On Dec 6, 2007, at 6:50 PM, BBEdit-Talk List wrote:
Since upgrading to Leopard, Adobe GoLive 6 crashes much more
frequently than it did.
My Golive CS2 would crash more often if Photoshop CS2 was also open
but was stable when running by itself (other apps could be open but
not PS CS2). This is on Tiger.
If all you need it for is the link management and you don't want to
pony up dough then you might experiment to see if it will fly if it
is the only thing open. Closing down some apps for a few minutes
seems painless enough to me.
The Golive 9 is (seemingly) 99% the same as the CS2 version. The DW
CS3 tryout does seem to have enough lights and whistles to get me to
spend the dough as it will play Flash in the editor and do a lot of
other time saving things. But it too crashes on Tiger (from time to
time). So new version does not = high stability (necessarily).
M./
Greg could also go to eBay and upgrade to CS2 to save money if he is
on a budget. Using AuctionSieve and Jbidwatcher, he could bide his
time and capture an agreeable auction. Or he could partition his
Mac's hard drive, reinstall Tiger and run Golive6 if that's his
passion with a reboot. For my work system (PB G4/867), I have two 80
Gb partitions, one for Tiger and one for Leopard. They reference the
same documents folder via a symlink, as I have Photoshop 7 and similar
issues. But since the vast majority of my image work is done in
GraphicConverter, I don't reboot in Tiger often and PS7 is the only
app that got left behind in the Leopard migration.
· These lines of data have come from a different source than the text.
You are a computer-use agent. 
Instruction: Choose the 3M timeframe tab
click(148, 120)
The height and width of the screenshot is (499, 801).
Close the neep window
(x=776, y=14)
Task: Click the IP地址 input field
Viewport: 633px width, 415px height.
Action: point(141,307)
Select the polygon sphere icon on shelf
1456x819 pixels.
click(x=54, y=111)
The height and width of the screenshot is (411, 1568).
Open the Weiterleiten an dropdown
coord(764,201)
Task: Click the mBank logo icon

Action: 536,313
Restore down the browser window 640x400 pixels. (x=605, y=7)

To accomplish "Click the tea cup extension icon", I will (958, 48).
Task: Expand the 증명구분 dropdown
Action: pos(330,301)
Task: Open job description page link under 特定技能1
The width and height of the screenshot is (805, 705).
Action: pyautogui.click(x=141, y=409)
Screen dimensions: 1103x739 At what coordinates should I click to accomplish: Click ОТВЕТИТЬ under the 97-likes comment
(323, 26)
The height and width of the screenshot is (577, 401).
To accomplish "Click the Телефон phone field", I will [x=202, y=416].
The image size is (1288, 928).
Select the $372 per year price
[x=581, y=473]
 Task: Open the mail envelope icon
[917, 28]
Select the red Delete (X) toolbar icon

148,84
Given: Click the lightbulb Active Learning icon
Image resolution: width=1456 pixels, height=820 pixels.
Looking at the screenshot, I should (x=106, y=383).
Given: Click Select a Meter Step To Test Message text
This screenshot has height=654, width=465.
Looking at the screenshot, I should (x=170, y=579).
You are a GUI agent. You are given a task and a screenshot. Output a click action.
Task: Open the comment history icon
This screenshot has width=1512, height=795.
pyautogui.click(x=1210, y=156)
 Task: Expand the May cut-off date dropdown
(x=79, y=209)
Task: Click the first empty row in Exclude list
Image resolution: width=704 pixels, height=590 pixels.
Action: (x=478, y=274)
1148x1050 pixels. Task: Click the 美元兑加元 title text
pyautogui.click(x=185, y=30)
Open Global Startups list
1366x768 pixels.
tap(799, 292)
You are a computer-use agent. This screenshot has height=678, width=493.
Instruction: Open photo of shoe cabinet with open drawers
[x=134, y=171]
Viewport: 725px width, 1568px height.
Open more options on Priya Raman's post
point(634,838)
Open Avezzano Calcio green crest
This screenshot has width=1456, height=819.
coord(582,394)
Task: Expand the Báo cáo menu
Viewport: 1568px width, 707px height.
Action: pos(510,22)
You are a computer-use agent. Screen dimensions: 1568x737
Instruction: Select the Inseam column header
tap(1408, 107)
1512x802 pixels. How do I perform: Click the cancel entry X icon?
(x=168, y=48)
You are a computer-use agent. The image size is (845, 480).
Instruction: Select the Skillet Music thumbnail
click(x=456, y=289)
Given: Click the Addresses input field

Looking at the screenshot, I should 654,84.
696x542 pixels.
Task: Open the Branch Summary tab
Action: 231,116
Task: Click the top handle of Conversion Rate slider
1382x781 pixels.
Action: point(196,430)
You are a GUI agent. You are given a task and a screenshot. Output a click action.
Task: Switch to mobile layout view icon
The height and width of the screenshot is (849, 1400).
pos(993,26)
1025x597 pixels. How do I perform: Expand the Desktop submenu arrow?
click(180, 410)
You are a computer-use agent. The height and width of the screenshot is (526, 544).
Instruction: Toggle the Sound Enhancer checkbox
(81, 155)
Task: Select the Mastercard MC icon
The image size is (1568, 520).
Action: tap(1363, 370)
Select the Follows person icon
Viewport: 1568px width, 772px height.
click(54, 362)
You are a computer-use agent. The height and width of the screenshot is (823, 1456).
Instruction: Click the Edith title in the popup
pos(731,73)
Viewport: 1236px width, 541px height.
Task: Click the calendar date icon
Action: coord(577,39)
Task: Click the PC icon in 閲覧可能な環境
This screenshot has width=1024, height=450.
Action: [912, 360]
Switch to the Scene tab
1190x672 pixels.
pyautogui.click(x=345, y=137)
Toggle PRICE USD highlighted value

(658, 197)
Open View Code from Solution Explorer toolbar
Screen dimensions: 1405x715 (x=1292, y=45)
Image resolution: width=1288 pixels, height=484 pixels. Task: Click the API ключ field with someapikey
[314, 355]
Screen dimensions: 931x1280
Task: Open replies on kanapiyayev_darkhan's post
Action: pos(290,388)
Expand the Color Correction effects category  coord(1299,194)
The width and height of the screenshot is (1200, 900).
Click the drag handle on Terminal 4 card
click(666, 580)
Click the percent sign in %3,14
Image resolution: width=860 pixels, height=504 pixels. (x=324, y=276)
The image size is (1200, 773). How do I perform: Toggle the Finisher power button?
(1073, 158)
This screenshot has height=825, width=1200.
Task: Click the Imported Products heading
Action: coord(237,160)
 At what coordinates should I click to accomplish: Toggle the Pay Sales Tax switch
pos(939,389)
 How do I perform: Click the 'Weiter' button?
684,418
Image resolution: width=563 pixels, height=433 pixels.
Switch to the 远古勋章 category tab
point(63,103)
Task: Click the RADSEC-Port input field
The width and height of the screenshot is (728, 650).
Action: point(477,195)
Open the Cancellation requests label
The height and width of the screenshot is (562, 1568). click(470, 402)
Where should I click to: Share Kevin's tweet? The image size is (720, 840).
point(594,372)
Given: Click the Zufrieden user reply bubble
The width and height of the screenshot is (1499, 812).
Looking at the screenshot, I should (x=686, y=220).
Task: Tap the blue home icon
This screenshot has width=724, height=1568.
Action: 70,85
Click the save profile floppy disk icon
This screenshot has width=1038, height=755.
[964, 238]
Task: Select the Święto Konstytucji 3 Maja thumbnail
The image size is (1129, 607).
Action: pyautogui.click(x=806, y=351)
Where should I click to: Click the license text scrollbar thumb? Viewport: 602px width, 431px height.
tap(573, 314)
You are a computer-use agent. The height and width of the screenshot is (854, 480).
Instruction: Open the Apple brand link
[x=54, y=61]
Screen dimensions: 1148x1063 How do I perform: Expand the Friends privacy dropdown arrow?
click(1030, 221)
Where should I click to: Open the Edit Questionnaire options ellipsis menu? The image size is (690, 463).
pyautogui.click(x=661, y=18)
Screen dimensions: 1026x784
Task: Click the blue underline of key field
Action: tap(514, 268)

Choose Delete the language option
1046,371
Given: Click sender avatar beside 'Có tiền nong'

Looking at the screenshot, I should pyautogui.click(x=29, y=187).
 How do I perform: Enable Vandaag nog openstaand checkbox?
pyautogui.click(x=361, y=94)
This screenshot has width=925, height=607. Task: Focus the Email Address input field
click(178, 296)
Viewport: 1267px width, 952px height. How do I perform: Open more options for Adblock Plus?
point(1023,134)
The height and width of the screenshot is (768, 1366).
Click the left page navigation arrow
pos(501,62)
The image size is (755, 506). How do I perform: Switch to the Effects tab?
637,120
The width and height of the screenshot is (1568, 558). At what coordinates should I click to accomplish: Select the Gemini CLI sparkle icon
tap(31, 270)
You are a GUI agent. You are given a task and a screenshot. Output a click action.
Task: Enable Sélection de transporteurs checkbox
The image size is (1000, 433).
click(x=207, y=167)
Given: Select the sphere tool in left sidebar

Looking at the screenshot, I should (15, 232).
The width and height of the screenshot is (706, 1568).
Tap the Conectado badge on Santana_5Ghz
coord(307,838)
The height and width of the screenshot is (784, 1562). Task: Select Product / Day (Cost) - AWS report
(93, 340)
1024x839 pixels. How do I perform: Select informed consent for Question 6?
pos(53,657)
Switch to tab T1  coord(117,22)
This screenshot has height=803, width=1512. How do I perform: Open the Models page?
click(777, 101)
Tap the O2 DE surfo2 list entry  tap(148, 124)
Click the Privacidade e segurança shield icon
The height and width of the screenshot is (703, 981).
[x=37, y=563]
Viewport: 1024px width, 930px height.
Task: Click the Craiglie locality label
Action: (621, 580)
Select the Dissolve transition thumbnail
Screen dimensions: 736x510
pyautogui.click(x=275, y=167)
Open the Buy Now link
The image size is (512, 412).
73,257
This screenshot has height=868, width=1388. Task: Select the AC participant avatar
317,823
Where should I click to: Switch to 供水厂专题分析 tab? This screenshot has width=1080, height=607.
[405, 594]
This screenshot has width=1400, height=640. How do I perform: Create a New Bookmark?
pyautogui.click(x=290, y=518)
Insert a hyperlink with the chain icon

An added bonus to moving to CS2 is that menumachine continues to
work. I don't know if that product works in CS3 or not, but I'm not
willing to give Adobe the cash to find out. A pseudo-monopoly on
graphics packages and pricing to match doesn't mean Adobe should be
sued, but that we should support functional shareware alternatives.
And while Adobe may be 'bad' with regard to their pricing, they are
very consumer-friendly when it comes to license transfer --- far more
so than the likes of Quark or some other publishers. Buying a used
copy of CS2 will save Greg money and recycle a legit version from
someone who no longer wants/needs it. Adobe's policy on this is
refreshingly realistic.
As others have mentioned, rather than have this 'feature' added into
BBEdit (a text editor, not intended as a Finder file replacement
tool), there are multiple ways to easily restructure a collection of
web files and folders. Using the Finder to relocate the folder
itself, and absolute URL hrefs, and find/replace solves the problem
nearly as quickly as GoLive. Coding websites to use tools such as php
includes makes for one-stop editing, as well.
Hope that sparks some ideas for you, Greg.